**WHAT TO DO**
[1] In the article on retail real estate data, set down everything from "In the final" down to "a specific market." without changing a word.
[2] For each statement below, say whether the article on retail real estate data agrees with it. Answer yes or no, and quote the words of the article that decide it.
(a) The article is the final part of a two-part series.
(b) The article calls residential population and income data the newest form of research available to retailers.
(c) The authors' earlier look at big data came in January.
[3] Write what comes next in the article on retail real estate data, continuing from its last sentence.

**EXCERPT TO READ**
────────────────

The retail real estate industry has new decision-making tools, but harder choices
By Kenneth Katz and Jeff Green
Back in January, we looked at the role big data is playing in providing retailers with more tools to find hidden markets and deepen demographic data. As the retail industry continues to evolve, there is an accelerated push toward more retail formats and categories. It is becoming more and more clear that as social, commercial and design trends all have a profound and varied impact on the professional landscape, the industry’s collective understanding and full use of available data within real estate is still stuck in the statistical Stone Age.
In the final part of this two-part series, we take a look at the often complicated and multi-dimensional choices that retailers and brokers face when making real estate decisions with such rich data. The retail real estate industry can, and should, do more to go beyond population trends and traffic patterns to get more detailed and accurate information about actual expenditures. This will ultimately allow for a look into the future of any given retailer in a specific market.
Residential population and income data generally represent the traditional and most basic form of research available to retailers. Today, we have a much more comprehensive and granular picture of where consumers are on a daily basis (not just where they live) and what they are spending. The demographic reports that now carry data about daytime population provides a lot of valuable information but the key is to take the next step and translate that information into dollars.

────────────────

**EXCERPTED RECORDS**
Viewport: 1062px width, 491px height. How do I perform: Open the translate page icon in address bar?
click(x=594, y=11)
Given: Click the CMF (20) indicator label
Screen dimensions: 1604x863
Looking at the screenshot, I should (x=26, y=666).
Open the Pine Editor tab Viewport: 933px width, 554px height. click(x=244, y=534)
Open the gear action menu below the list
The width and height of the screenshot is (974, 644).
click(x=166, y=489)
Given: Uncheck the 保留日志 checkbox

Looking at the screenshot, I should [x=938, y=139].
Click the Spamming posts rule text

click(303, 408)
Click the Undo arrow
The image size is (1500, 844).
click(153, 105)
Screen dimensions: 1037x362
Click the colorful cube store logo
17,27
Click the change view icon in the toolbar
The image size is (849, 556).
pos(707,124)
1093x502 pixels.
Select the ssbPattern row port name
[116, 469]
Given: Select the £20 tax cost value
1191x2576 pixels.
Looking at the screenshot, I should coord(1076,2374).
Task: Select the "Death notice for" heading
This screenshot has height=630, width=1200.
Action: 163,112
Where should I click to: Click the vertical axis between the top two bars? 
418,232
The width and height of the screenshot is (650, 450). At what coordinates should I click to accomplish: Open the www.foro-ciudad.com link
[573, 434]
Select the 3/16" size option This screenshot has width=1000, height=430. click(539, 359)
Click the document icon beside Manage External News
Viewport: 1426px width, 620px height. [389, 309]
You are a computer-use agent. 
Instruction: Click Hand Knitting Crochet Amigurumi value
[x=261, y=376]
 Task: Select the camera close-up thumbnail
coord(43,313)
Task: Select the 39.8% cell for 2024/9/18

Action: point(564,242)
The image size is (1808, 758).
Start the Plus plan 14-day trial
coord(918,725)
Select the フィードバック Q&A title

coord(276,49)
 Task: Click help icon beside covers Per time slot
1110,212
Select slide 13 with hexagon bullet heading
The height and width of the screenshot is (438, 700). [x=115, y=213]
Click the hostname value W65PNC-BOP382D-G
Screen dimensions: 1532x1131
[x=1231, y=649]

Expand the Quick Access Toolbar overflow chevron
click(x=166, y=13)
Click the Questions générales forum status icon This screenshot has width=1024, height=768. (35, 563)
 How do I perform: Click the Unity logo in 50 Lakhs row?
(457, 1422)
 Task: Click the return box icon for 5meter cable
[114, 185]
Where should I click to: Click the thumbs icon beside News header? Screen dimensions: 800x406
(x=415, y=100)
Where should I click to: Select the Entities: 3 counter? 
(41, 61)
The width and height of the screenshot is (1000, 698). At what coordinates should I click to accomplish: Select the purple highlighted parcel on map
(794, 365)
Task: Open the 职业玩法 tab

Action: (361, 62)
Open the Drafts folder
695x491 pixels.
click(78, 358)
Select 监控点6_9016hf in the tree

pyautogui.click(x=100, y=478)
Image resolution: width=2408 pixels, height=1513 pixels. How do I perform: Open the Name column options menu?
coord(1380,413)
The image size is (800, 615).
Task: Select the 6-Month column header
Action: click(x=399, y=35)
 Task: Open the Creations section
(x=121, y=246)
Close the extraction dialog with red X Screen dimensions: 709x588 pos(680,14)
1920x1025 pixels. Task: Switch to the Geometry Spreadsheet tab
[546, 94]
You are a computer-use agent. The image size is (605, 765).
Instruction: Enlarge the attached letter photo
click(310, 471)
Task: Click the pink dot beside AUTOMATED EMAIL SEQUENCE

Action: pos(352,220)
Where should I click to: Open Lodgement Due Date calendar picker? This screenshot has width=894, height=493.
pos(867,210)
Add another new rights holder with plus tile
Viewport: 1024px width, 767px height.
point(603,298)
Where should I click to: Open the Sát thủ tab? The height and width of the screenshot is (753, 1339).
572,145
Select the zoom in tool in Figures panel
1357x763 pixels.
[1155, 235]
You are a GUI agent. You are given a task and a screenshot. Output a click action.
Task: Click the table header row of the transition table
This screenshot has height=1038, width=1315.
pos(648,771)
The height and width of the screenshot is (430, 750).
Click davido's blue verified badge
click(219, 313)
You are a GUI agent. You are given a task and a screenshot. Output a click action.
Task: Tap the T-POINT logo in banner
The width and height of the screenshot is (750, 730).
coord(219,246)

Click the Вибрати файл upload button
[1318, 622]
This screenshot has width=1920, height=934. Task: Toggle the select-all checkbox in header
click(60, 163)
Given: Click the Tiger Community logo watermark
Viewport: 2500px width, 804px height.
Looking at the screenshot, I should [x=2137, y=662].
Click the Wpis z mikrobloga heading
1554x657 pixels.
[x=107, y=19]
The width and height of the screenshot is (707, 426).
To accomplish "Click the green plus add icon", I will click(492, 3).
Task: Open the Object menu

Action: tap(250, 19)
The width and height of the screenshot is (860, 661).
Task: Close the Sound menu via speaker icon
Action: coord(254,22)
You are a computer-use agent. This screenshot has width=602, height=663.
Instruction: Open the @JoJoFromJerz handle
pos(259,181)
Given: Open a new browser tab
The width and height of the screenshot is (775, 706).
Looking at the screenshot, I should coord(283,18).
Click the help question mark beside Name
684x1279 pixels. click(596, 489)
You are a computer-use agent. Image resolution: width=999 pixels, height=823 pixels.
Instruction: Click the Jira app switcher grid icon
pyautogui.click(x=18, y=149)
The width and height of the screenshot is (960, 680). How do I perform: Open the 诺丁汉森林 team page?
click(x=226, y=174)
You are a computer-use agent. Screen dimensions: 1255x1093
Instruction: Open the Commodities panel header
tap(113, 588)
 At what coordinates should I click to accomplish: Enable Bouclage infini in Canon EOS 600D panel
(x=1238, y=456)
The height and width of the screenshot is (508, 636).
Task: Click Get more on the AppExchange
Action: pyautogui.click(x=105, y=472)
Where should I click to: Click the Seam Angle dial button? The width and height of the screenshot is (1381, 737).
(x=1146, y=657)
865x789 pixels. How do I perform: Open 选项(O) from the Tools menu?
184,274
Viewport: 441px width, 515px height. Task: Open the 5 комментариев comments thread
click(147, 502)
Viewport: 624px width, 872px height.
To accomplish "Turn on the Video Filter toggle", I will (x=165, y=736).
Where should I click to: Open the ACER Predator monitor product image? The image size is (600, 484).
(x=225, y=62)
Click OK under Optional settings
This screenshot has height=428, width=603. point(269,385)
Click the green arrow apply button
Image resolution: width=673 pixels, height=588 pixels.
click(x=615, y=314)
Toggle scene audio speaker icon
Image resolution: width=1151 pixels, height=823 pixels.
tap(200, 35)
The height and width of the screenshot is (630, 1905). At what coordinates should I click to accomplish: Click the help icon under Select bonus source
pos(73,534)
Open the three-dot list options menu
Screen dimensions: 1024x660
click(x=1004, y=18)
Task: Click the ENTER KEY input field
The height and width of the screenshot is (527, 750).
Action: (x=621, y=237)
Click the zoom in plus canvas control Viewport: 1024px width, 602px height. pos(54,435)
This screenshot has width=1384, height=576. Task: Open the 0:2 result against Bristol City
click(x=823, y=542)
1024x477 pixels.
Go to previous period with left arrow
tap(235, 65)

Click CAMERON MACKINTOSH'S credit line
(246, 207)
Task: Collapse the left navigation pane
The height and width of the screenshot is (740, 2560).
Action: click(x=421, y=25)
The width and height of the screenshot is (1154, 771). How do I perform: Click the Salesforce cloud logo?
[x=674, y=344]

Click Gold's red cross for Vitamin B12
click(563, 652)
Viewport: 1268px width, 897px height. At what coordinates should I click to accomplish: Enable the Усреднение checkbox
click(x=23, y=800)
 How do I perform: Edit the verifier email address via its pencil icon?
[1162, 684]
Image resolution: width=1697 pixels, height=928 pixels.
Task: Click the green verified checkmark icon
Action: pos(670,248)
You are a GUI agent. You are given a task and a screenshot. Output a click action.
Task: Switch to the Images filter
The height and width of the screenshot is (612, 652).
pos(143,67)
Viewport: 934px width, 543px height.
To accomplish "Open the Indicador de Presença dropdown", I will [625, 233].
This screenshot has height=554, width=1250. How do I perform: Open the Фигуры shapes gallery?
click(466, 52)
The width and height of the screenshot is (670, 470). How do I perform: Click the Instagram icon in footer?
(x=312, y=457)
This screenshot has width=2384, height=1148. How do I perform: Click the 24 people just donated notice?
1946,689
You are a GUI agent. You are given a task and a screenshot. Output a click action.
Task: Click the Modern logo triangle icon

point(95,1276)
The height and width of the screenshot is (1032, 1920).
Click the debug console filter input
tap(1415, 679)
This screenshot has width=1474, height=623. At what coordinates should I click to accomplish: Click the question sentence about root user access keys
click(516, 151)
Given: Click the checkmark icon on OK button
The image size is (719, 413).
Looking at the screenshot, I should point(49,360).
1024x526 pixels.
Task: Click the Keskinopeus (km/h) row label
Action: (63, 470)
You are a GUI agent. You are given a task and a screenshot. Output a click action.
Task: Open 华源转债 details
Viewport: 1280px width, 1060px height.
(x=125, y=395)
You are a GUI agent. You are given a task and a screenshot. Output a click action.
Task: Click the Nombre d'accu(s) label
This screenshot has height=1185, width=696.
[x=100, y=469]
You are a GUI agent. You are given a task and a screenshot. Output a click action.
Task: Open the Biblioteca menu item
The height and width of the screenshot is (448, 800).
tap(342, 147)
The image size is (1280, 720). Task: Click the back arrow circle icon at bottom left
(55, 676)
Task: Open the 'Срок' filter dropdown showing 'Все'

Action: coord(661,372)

────────────────

**YOUR WRITTEN ANSWERS**
[1]
In the final part of this two-part series, we take a look at the often complicated and multi-dimensional choices that retailers and brokers face when making real estate decisions with such rich data. The retail real estate industry can, and should, do more to go beyond population trends and traffic patterns to get more detailed and accurate information about actual expenditures. This will ultimately allow for a look into the future of any given retailer in a specific market.

[2]
(a) Yes: "In the final part of this two-part series"
(b) No: "Residential population and income data generally represent the traditional and most basic form of research available to retailers."
(c) Yes: "Back in January, we looked at the role big data is playing"

[3]
One of the most important benefits of being more analytical and using new tools to evaluate demographic potential through the prism of demand and consumer behavior is the way in which it opens up valuable new perspectives for retailers. Retailers have always been highly motivated to get more information about the size of the ‘demographic pie,’ or market demand, and having an even better understanding of this is a very powerful insight. Focusing in on the competition’s presence within the market and the true demand for any given product encourages retailers to think more critically and strategically about who else is sharing the metaphoric ‘pie.’
For instance, a highly active trade area like Memorial City or CityCentre in Texas has multiple colleges, medical offices, hotels, businesses, etc. that can contribute to any retailer’s success. However, because it is such a popular trade area that “hits on all cylinders,” it is likely to be more saturated with similar retailers vying for the same dollars. While this may work for some retailers, it may not be the best option for others.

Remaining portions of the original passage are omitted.